As a military police member, Cliff worked to bridge the gap between minority communities and law enforcement, an approach reflected in his everyday interactions. When interacting with youth and adults, he’d introduce himself by striking up a genuine conversation, sometimes even playing sports like basketball at outdoor courts to build rapport.
Although still a member of the military, he stepped away from policing in 2024 to pursue a master of divinity at Acadia Divinity College, specializing in leadership, ethics, and spiritual formation. He received the Dean’s Achievement Award in recognition of his academic excellence and dedication. His goal is to become a military chaplain.

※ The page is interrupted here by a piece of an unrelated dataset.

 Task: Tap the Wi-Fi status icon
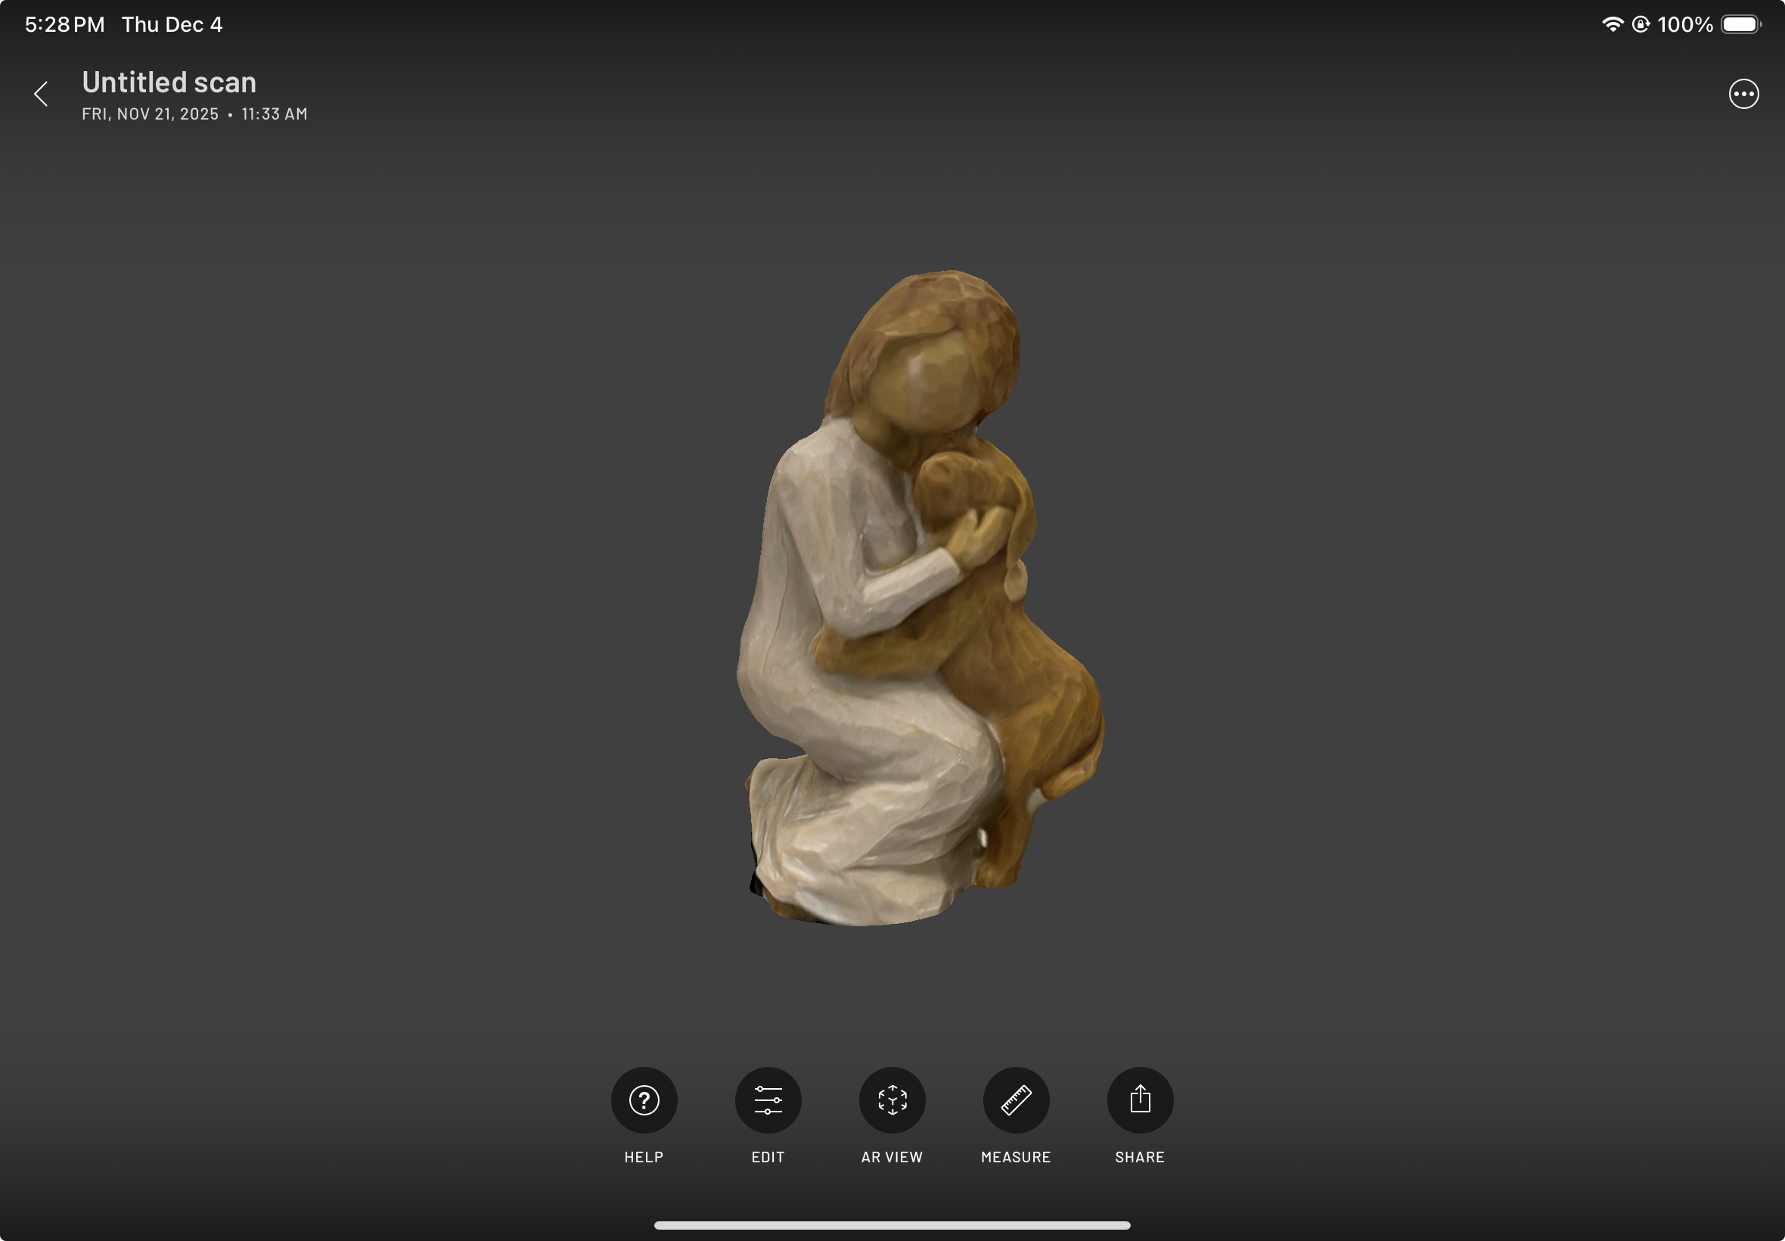coord(1614,24)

On the surface, policing and ministry may seem like very different callings. But Cliff sees them as deeply connected, noting that both paths “submerge into the same goal, which is community transformation, whether it’s leadership ethics, whether it is personal growth, whether it is empowerment.”
Interrupting the silence
Outside of his professional roles, Cliff has also worked to empower Black men by creating the Black Men’s Dinner. At this gathering, participants support one another as they transform experiences of oppression into growth. From the outset, he has encouraged vulnerability. “This is your space to say, hey, my name is so-and-so. I need help with this. If you don’t utilize this space, it’s going to burst out somewhere else.” Many Black men, he notes, are expected to “survive silently.” The Black Men’s Dinner “exists to interrupt that silence” in a way that feels safe, human, and, above all, dignified.

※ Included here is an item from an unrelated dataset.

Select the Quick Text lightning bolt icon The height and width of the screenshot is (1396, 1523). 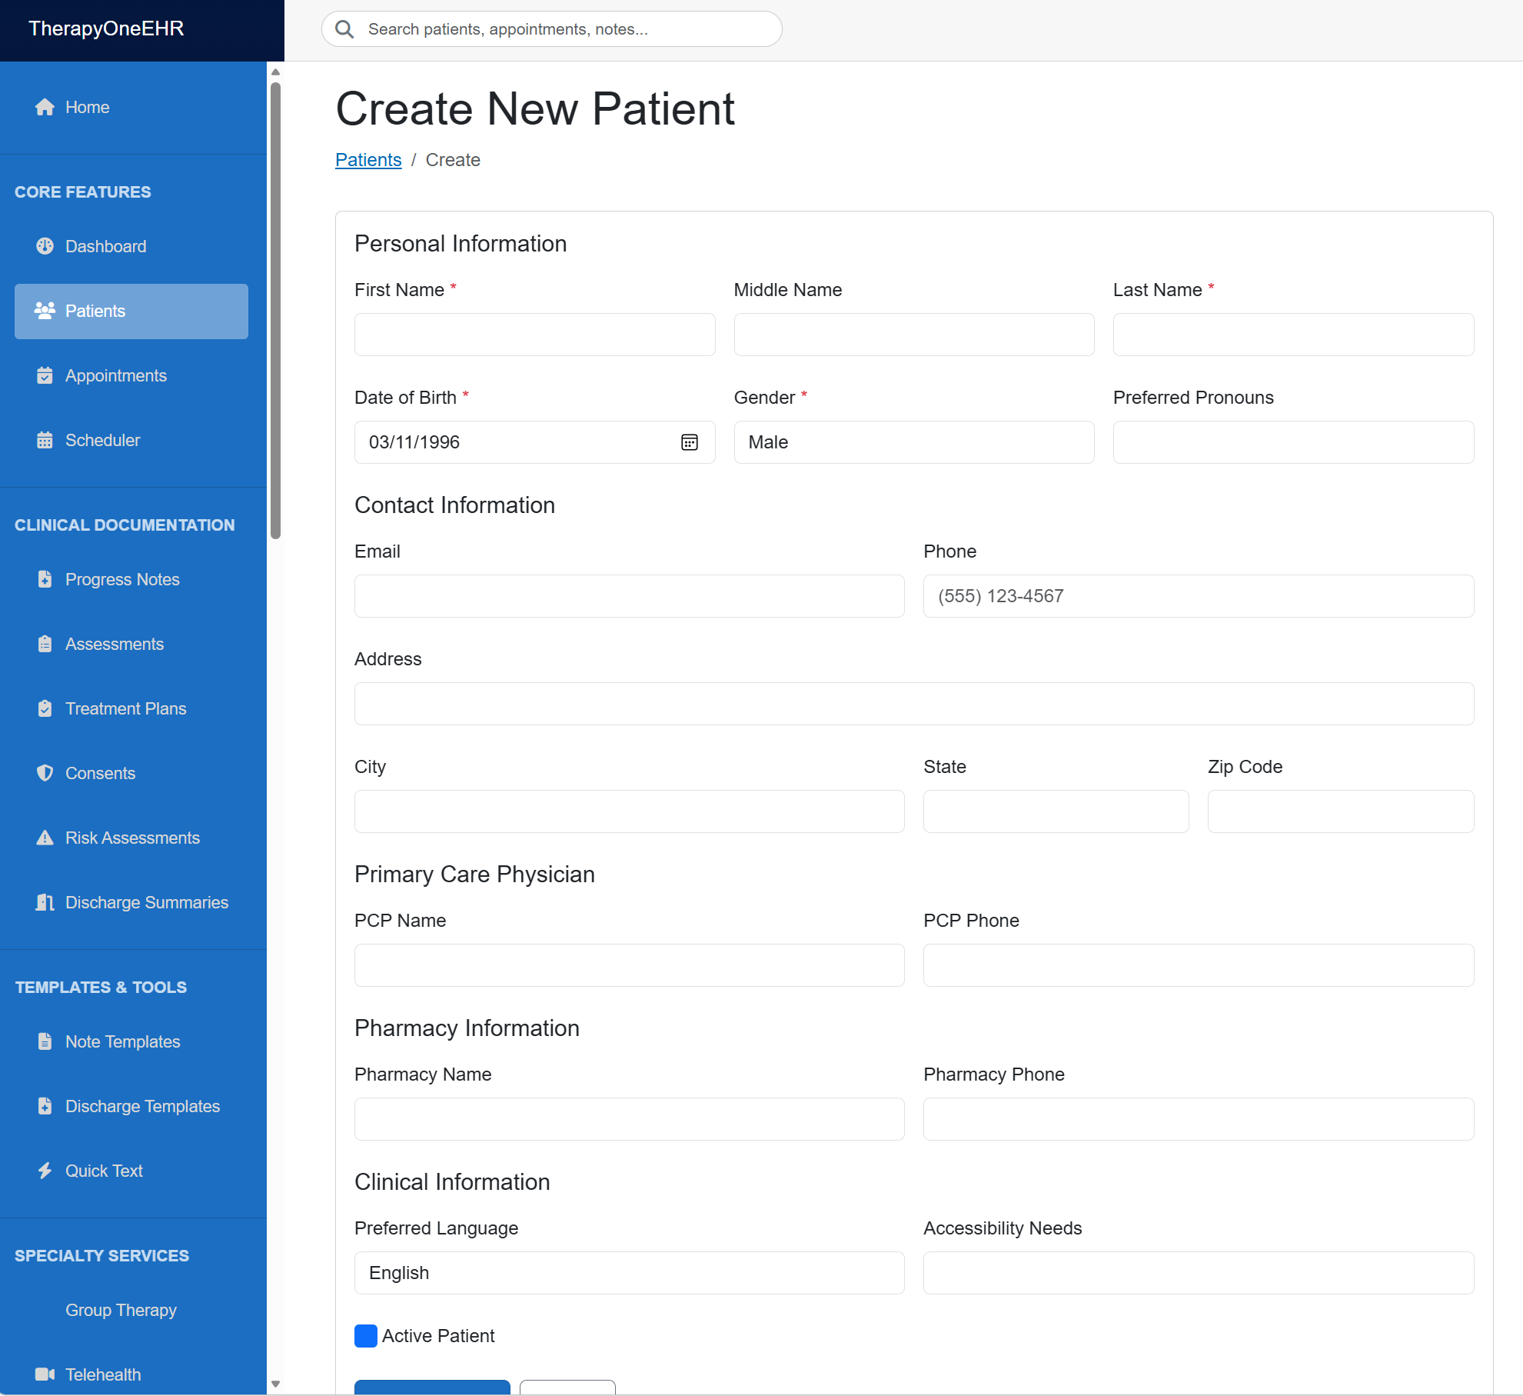(x=45, y=1170)
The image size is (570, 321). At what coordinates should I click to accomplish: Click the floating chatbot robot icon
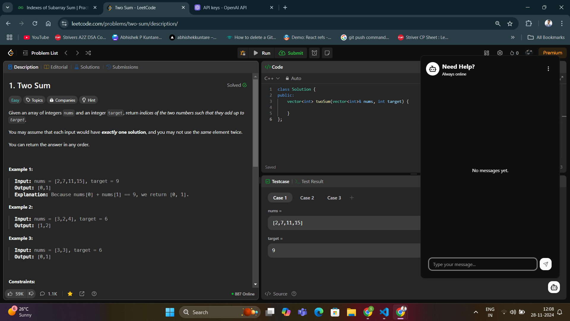(554, 287)
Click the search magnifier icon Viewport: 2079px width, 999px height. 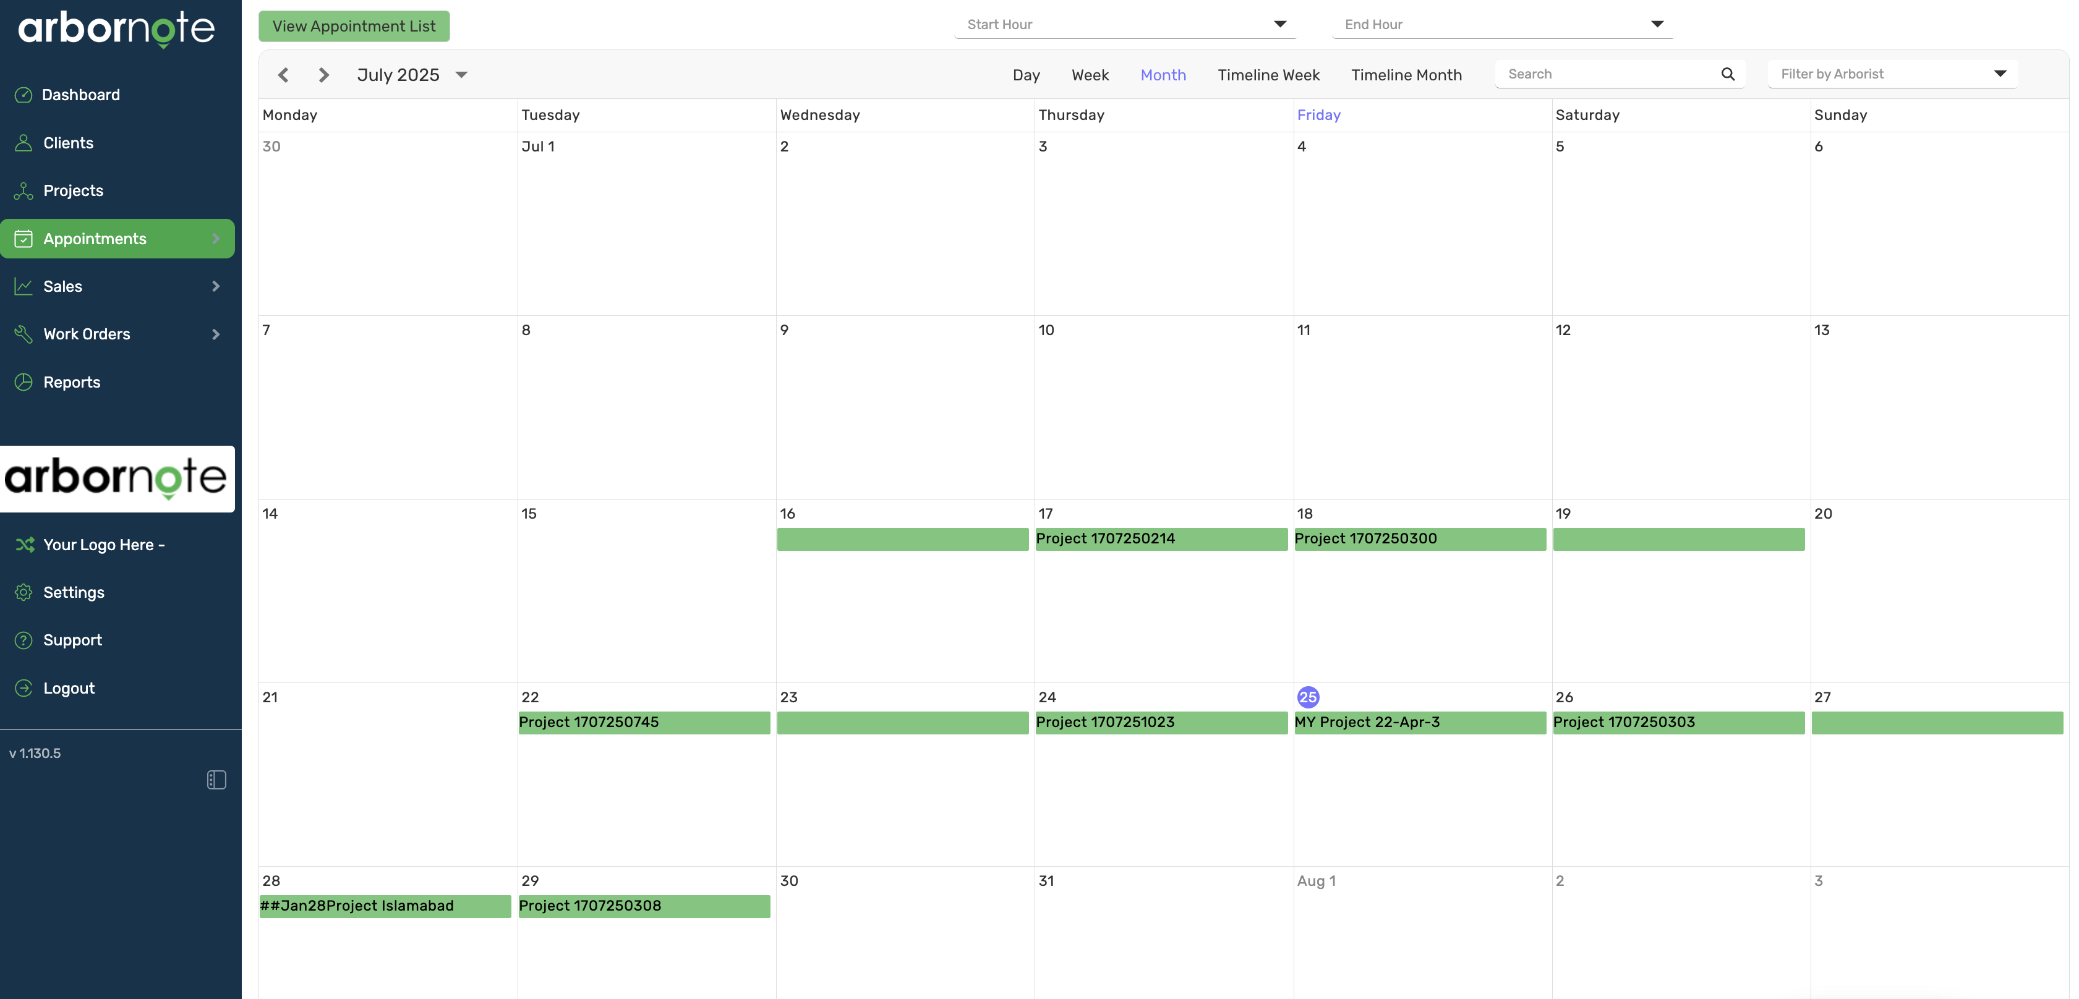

The setting varies, but the gatherings always include a shared meal, and participants are expected to dress up. This “helps restore dignity and reminds participants that their current struggle does not define their worth. You get dressed in your best clothes, you show up, you look good, you feel good, you smell good, you’re sitting down at a table, a meal’s there, wine’s there, and all you’re looking at are men in the same situation as you. No ego. No ulterior motives, nothing but honest conversation.”

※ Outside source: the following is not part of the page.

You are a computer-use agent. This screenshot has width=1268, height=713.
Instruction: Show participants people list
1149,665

As an agent of change, Cliff is developing his motivational speaking skills so he can provide words that are “nourishing to the soul” to those who are struggling. He didn’t plan on becoming a speaker. Still, he noticed that people consistently sought him out to speak, “not because I had perfect answers, but because I spoke honestly about struggle, responsibility, and hope.” He realized his ability to articulate hard truths in a way that resonates and mobilizes others was worth developing intentionally.
Underlying all of his work, Cliff says, is a spiritual framework that has helped him make sense of both suffering and purpose. Throughout his trials, he says, there’s been a “divine imperative” guiding him through it. “I believe I was indeed meant to go through what I went through.”
Cliff, who has been inspired by Black leaders such as Nelson Mandela and the Congolese independence leader Patrice Lumumba, was asked what he would change if he could go back in time. His answer was nothing. “If I change one thing, then everything, the whole story changes. [If you remove] one piece, you remove everything; it’s not the same anymore. Everything needs to stay intact, the way it happened, in the sequence it happened. I am grateful to be alive and see the growth of my journey.”